Joan Brugge knew she had met her man during a 2006 meeting in a small, crowded conference room at the Dana-Farber Cancer Institute in Boston. Brugge, who heads the department of cell biology at Harvard Medical School, had just presented exciting findings: her group had identified a protein called BIM that acts as an 'executioner' of abnormally-proliferating cells. Crucially, in cells engineered to carry certain cancer-causing genes, the expression of the BIM protein is switched off, allowing the cells to multiply unchecked. “I really wanted to see whether BIM was being shut off in real human tumors,” recalls Brugge.

That was when Stuart Schnitt, a world authority in breast cancer pathology at the Harvard-affiliated Beth Israel Deaconess Medical Center piped up. “Stuart said that he could get us samples [from patients] and suggested we meet the next week to discuss it,” according to Brugge.

Taking the plunge: With new grants, researchers will pool their brainpower and resources Untested Credit: Harvard Medical School

The rest, as they say, is history. Using Schnitt's samples, Brugge found that in about 50% of human breast tumors BIM expression is almost completely suppressed. Today, her group is conducting tests in mice to see whether a drug that blocks BIM's degradation will end up killing cancer cells, too.

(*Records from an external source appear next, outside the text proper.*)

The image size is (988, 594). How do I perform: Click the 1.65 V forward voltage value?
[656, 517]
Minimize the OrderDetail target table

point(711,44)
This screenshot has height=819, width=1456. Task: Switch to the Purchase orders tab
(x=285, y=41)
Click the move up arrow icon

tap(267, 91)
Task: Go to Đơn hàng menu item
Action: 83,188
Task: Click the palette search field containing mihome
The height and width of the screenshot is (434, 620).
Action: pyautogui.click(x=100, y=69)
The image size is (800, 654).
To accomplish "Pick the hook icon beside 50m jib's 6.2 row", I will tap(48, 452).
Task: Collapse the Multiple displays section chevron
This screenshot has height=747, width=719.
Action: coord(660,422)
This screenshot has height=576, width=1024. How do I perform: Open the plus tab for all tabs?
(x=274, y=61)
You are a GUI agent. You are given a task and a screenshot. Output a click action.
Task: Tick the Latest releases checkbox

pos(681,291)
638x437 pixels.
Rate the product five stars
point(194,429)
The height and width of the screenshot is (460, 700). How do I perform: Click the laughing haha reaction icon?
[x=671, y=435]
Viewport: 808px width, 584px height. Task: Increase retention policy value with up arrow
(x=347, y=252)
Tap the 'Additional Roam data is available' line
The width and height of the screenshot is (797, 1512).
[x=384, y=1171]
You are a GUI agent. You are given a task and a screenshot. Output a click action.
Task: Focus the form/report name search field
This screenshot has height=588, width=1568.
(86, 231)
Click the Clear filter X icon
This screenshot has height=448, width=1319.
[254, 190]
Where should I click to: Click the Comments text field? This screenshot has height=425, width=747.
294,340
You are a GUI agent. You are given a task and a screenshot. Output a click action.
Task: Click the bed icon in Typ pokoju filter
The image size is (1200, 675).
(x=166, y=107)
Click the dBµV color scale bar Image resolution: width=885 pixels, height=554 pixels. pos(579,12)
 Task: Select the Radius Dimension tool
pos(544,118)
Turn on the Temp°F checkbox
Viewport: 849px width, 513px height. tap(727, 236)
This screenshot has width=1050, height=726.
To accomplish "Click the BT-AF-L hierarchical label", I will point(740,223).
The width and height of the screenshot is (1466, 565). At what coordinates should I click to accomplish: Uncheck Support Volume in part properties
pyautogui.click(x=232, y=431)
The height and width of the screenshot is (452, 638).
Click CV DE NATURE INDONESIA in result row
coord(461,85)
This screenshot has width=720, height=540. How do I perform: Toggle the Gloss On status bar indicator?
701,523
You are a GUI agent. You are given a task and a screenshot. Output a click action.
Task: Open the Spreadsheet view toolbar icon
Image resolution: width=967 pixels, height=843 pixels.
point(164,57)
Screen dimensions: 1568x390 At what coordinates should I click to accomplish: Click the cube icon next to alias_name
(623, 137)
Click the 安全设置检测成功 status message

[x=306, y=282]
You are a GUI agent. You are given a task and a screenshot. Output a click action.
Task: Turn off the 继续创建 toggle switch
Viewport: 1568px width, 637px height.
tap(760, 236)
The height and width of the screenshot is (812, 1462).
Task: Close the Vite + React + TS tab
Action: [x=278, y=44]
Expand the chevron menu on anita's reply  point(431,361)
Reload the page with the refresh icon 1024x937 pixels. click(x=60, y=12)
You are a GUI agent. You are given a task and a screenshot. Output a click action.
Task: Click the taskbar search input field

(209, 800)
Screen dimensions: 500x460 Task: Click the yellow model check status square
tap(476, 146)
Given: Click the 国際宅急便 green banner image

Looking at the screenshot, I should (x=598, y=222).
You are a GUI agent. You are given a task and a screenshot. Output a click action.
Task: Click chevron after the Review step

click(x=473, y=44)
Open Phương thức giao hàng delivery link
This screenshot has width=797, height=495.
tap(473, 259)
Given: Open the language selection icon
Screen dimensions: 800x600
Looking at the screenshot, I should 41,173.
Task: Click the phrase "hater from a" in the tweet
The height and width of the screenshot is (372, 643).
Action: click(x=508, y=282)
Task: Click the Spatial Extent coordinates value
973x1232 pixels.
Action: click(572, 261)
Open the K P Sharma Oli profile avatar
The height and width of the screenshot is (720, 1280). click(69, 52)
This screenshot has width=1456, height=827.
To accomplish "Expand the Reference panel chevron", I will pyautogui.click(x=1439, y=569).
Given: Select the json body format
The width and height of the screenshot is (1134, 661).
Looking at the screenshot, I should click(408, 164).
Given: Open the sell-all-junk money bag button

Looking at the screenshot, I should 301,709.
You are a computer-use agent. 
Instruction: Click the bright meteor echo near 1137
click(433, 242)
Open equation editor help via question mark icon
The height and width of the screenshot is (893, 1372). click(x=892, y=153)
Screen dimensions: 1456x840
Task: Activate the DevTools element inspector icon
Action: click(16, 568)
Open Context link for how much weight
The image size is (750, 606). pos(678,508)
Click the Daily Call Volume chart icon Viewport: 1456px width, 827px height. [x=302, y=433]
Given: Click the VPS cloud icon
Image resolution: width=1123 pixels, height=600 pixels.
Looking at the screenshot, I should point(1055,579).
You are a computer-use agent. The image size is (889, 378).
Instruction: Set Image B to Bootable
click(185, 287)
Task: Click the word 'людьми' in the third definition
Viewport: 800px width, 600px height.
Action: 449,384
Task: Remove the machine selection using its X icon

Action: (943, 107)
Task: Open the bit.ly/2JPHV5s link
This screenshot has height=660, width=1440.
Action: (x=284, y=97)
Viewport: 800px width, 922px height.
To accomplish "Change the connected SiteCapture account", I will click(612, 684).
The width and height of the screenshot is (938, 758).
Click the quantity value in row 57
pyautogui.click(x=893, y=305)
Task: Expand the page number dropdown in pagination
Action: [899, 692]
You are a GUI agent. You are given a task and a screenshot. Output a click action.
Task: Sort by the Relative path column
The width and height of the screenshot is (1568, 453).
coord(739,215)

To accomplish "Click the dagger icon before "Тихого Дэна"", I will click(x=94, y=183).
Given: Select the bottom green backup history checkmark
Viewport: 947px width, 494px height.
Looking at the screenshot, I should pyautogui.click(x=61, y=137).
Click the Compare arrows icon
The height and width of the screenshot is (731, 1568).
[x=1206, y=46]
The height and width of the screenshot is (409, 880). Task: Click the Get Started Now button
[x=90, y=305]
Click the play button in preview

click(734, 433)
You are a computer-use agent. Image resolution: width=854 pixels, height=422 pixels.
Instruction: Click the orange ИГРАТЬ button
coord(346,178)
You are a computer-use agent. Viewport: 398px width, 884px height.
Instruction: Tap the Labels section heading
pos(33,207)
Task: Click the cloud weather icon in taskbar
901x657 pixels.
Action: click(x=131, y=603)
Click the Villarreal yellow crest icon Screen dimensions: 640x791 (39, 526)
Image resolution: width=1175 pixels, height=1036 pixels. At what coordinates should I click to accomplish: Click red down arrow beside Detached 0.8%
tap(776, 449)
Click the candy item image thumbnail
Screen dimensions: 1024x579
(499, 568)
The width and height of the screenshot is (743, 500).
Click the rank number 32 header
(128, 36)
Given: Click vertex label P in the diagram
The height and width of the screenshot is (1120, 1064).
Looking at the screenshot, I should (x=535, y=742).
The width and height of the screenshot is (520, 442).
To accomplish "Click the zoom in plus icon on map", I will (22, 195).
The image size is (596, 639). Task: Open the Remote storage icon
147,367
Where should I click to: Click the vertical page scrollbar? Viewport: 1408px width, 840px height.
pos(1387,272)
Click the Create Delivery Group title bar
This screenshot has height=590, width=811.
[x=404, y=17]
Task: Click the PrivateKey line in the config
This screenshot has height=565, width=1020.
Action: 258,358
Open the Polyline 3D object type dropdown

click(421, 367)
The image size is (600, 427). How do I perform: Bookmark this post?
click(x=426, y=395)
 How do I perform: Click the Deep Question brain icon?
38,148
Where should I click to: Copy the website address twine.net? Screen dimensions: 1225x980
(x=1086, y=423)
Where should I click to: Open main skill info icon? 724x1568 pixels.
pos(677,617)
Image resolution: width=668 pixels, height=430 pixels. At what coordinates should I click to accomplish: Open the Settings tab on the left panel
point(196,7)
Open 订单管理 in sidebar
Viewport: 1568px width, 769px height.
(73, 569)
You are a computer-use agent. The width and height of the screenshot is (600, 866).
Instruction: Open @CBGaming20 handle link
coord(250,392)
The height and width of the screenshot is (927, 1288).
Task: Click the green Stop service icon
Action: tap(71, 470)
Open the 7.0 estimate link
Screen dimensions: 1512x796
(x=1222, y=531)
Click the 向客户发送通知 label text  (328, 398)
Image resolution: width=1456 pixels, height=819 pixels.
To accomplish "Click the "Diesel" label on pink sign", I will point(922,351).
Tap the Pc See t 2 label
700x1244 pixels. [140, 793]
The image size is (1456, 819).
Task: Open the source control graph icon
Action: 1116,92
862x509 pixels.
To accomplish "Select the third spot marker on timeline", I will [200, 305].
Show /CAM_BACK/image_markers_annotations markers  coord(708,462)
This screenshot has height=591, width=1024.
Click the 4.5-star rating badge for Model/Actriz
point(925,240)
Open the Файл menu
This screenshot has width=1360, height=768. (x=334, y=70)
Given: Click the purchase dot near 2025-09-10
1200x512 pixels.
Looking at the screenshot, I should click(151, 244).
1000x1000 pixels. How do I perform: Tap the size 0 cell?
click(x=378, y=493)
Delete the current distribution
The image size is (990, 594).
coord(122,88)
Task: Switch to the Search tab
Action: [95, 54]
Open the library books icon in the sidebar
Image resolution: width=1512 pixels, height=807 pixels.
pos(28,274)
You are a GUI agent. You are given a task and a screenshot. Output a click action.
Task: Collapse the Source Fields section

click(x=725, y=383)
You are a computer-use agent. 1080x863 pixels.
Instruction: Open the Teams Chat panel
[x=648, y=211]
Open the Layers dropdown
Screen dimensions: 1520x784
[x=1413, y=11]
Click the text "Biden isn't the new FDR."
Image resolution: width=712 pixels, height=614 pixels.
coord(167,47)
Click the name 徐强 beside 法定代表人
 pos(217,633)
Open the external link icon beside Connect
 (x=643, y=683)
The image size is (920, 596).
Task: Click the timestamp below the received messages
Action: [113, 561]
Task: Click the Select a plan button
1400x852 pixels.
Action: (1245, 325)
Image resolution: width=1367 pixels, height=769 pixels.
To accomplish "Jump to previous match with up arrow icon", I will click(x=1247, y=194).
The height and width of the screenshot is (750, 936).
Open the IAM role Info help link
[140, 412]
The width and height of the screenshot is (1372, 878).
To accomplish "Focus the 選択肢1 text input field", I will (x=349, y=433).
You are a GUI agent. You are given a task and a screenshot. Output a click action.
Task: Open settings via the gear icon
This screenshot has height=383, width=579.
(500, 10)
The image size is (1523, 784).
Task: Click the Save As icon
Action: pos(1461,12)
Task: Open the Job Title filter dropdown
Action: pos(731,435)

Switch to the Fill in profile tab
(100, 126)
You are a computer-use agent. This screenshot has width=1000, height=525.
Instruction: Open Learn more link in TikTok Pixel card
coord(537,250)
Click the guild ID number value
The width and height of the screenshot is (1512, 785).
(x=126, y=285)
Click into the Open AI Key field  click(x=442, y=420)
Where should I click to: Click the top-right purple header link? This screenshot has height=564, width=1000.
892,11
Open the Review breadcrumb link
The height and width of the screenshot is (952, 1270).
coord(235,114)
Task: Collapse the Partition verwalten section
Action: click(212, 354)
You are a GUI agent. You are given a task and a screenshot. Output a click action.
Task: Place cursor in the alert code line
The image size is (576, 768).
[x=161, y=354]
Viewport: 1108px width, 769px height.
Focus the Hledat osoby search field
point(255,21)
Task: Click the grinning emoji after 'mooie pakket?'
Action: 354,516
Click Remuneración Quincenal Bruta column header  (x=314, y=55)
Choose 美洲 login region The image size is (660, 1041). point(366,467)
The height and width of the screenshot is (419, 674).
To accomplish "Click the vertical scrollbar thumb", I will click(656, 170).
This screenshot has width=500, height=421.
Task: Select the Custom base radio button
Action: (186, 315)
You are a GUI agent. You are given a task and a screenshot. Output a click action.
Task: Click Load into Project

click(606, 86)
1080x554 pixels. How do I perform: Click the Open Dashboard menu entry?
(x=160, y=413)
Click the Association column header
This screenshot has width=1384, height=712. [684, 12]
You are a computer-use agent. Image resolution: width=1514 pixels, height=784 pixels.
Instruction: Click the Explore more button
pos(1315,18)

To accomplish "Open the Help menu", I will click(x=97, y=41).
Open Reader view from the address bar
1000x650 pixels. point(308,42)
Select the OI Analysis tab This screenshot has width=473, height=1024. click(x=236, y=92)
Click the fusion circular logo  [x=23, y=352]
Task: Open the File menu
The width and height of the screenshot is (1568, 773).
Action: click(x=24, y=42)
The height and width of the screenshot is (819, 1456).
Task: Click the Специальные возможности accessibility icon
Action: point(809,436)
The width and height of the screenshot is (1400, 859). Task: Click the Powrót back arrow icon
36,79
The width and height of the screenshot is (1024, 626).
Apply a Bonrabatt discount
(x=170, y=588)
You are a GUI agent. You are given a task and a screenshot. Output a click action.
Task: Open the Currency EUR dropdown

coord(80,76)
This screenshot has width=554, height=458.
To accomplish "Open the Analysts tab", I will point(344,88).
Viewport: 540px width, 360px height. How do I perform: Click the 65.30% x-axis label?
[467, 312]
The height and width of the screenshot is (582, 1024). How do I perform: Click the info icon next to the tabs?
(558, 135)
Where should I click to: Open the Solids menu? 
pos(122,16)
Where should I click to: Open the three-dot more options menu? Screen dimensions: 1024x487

In Harvard's far-flung system of hospitals, Brugge and Schnitt each wouldn't have known that the other existed had they not both attended a series of meetings—including the fateful one in the crowded conference room—as participants in a special National Cancer Institute grant aimed at bringing basic scientists and clinicians together. But such grants are limited in both size and reach: they apply only to work in cancer and are worth about $2 million.

In late May, Harvard Medical School and its affiliated teaching hospitals—including Beth Israel Deaconess—landed a grant nearly 60 times as large aimed at hooking up basic scientists and clinical researchers in an effort to more quickly turn lab-dish ideas into medicines and methods that will help patients. More specifically, they were awarded $118 million over five years from the US National Institutes of Health (NIH) in the form of a 'clinical and translational science award', or CTSA.

The award is the largest among 38 made over the last two years as part of an ambitious effort by NIH Director Elias Zerhouni to bring scientists and clinicians together to push basic science more quickly into palpable benefits for patients. By 2012, NIH plans to be spending $500 million annually on 60 such centers (see Nature 453, 840–842; 2008).

This kind of collaboration is far from standard practice in academia. But at Harvard in particular, it poses key challenges, including how to help potential collaborators find each other in a vast warren of researchers that includes millions of square feet of lab space and thousands of faculty. And uniquely at Harvard—whose independently-owned, highly-acclaimed hospitals have historically been fiercely competitive—it will require researchers accustomed to rivalry to begin seeing each other as teammates.

“The essence of our grant and the metric of success for us will be: can we get people in a room together on a project that never would have been there before?” says Lee Nadler, the codirector of the new Clinical and Translational Science Center created in May to help distribute the $118 award.

Making it happen

In an era of frozen funding at NIH, Harvard is pulling out the stops to make the new project a success. It's instituting key administrative changes with the aim of allowing a patient in any one of its 18 affiliated hospitals to be enrolled in a clinical trial at any other hospital in the system. It is also hiring 'research navigators' charged with helping researchers find each other and coalesce to move a project forward. Scientists and clinicians will also be able to seek each other out through a 'matchmaking' service on a new internet portal.

Harvard and its hospitals are also putting cash on the line, augmenting the new NIH funding with an additional $15 million annually.

But belief in this collaborative grant approach doesn't necessarily come easily. At Johns Hopkins University, which won a CTSA last year, “people are still a little tentative about buying into the big idea” of research teams that shepherd an idea from the lab to the clinic, says Dan Ford, the vice dean for clinical investigation, who runs Hopkins' new Institute for Clinical and Translational Research (ICTR).

“It requires a level of trust,” says Ford. “Some of the steps you are not going to be able to do on your own. At some point you are going to have to believe that the institution believes in this concept.”